Table 2: Pharmacology of Allopurinol in the Clinic
- Allopurinol is a pro-drug for oxypurinol;
- Oxypurinol does not effectively inhibit the oxidized form of xanthine oxidase;
- Renal elimination of oxypurinol complicates dosing with renal insufficiency;
- Allopurinol nonselectively affects purine and pyrimidine metabolism;
- Drug interactions may occur (e.g., with azathioprine or ampicillins);
- Hepatotoxicity and minor gastrointestinal and central nervous system side effects may occur;
- Rash occurs in about 2% of treated patients;
- Major allopurinol hypersensitivity syndrome is rare but has a mortality rate of approximately 20%;
- Oxypurinol cross-reactivity with allopurinol limits oxypurinol as an alternative to allopurinol in hypersensitive patients;
- Many patients do not achieve serum urate level less than 6 mg/dL on standard doses, and optimal dosing is controversial, particularly with renal insufficiency;
- Tophus reduction is typically slow; and
- Patient compliance is only about 50%, indicating a need for improved patient education.
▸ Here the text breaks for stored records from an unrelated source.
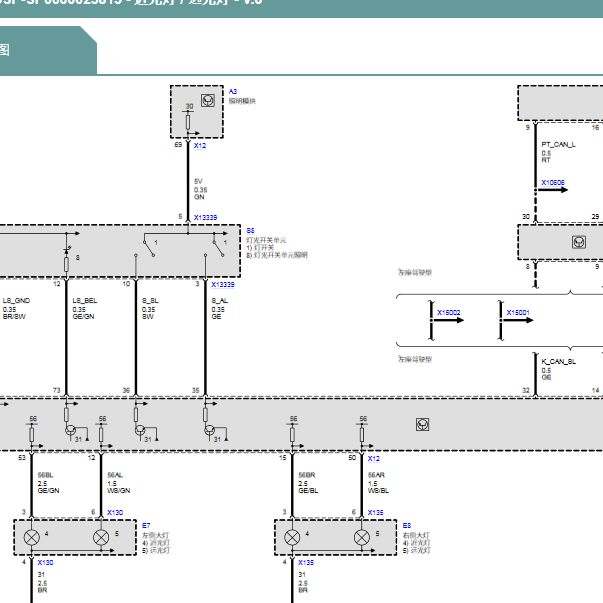Click the component icon inside the A3 module box
The image size is (603, 603).
(208, 101)
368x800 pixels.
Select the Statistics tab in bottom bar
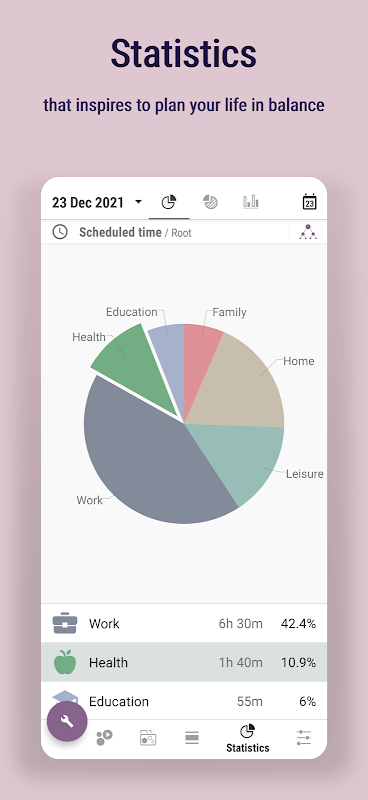(248, 738)
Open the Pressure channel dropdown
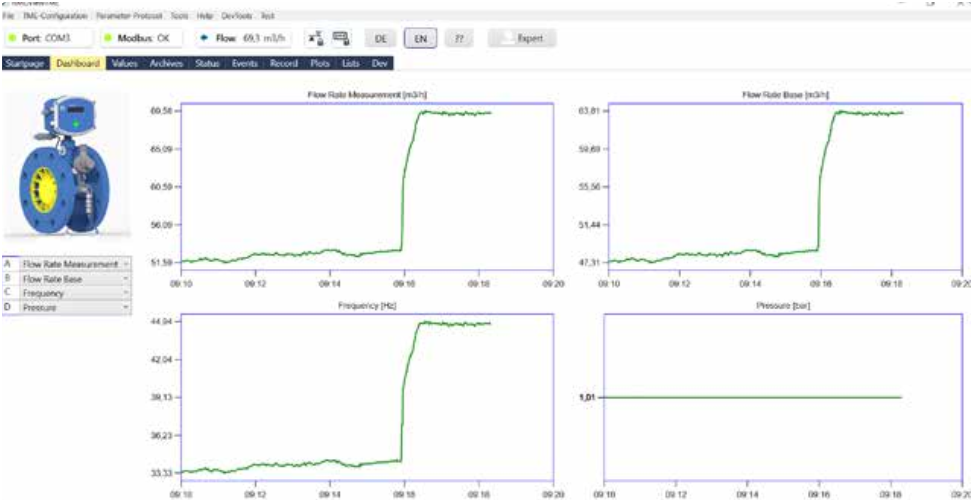 pos(126,308)
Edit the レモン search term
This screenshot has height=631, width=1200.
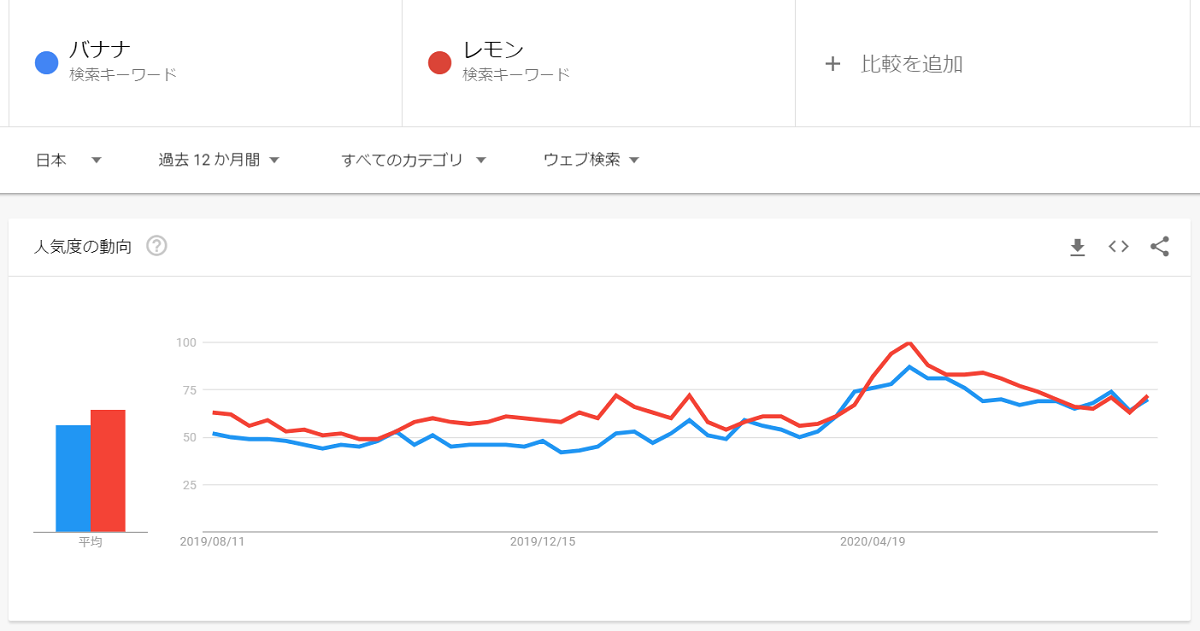[493, 50]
Limitations of Allopurinol
Allopurinol is primarily a pro-drug that must be intestinally absorbed and then converted in the liver to the active metabolite oxypurinol. The half-life of oxypurinol is largely determined by renal elimination and is normally 24 hours. Oxypurinol accumulates in association with diminished glomerular filtration rate. Notably, severe hypersensitivity to allopurinol appears partially dose-dependent. Major allopurinol hypersensitivity syndrome associated with multi-organ system damage has a mortality rate of approximately 20%. Fortunately this problem has been uncommon (i.e., no more than 100 reported cases). Nevertheless, a drug rash—typically preceded by pruritus—occurs in about 2% of allopurinol-treated patients. Only a half of these subjects (at most) successfully resumes maintenance allopurinol after oral desensitization.
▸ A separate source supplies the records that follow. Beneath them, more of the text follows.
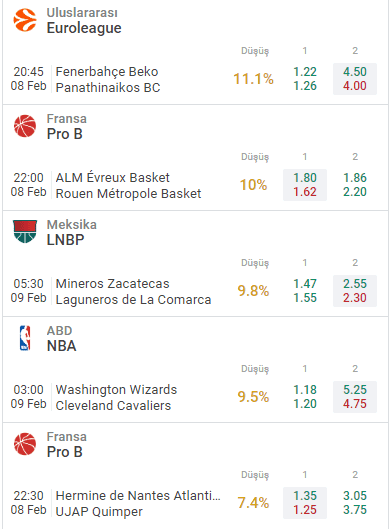Open the Fenerbahçe Beko vs Panathinaikos match

(x=108, y=80)
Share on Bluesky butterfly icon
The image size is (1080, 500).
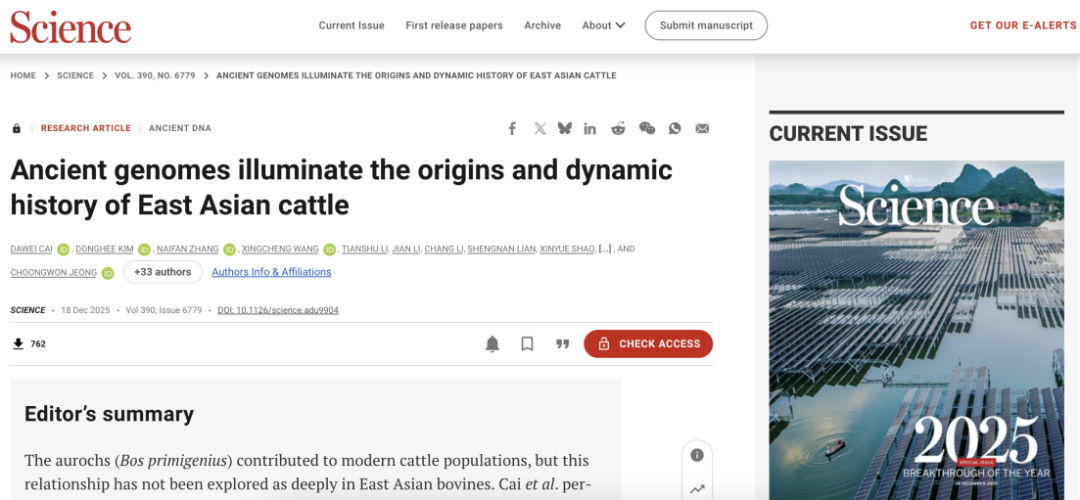click(x=565, y=128)
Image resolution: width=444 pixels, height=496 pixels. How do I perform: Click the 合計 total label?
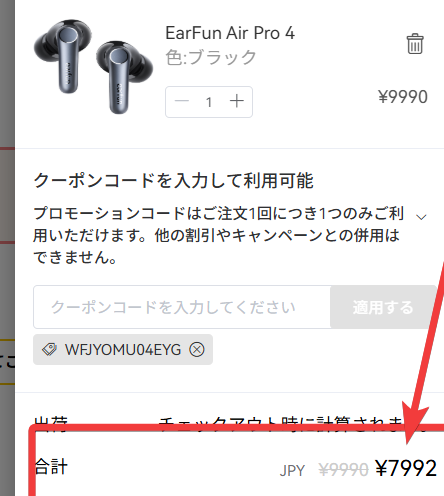tap(51, 466)
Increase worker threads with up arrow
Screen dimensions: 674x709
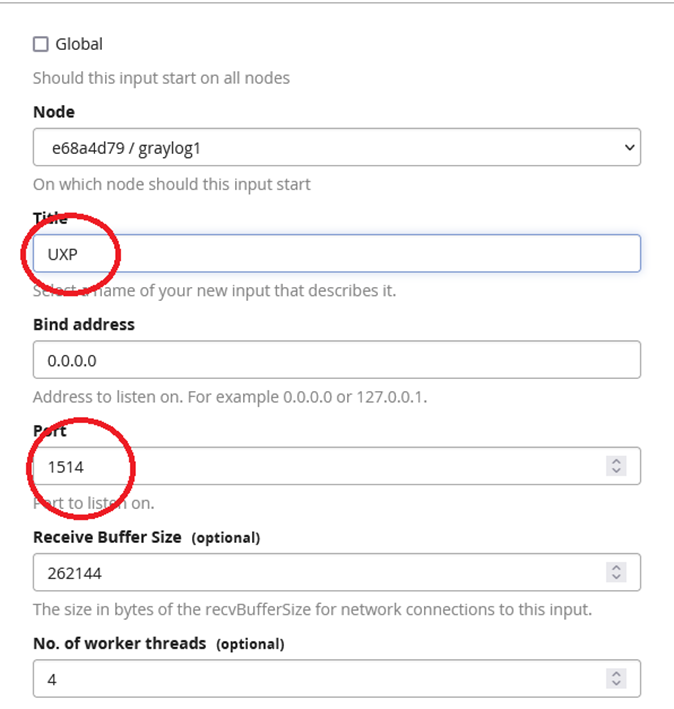coord(616,674)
Pharmacogenomics of severe cutaneous adverse reactions to allopurinol in Han Chinese are such that the odds ratio is 580:1 in HLA-B*5801–positive subjects.2 However, it is not known if this finding holds for other populations. Stepwise upward adjustment of starting allopurinol doses based on creatinine clearance is common and acceptable medical practice to dampen the risk of severe allopurinol hypersensitivity. Yet there is no precise method to predict or prevent allopurinol hypersensitivity in the population at large. Moreover, optimal dosing of allopurinol remains controversial—particularly in patients with chronic renal insufficiency.
Concern about precipitating major allopurinol hypersensitivity syndrome often drives practitioners to use allopurinol maintenance doses that are too low for many patients (specifically, doses less than or equal to 300 mg/day in patients with preserved renal function and 100–200 mg/day in patients with creatinine clearance less than 60 mL/min), which probably enlarges the pool of refractory gout. The reported patient compliance with maintenance allopurinol is around 50%, indicating a systematic failure of gout patient education by practitioners.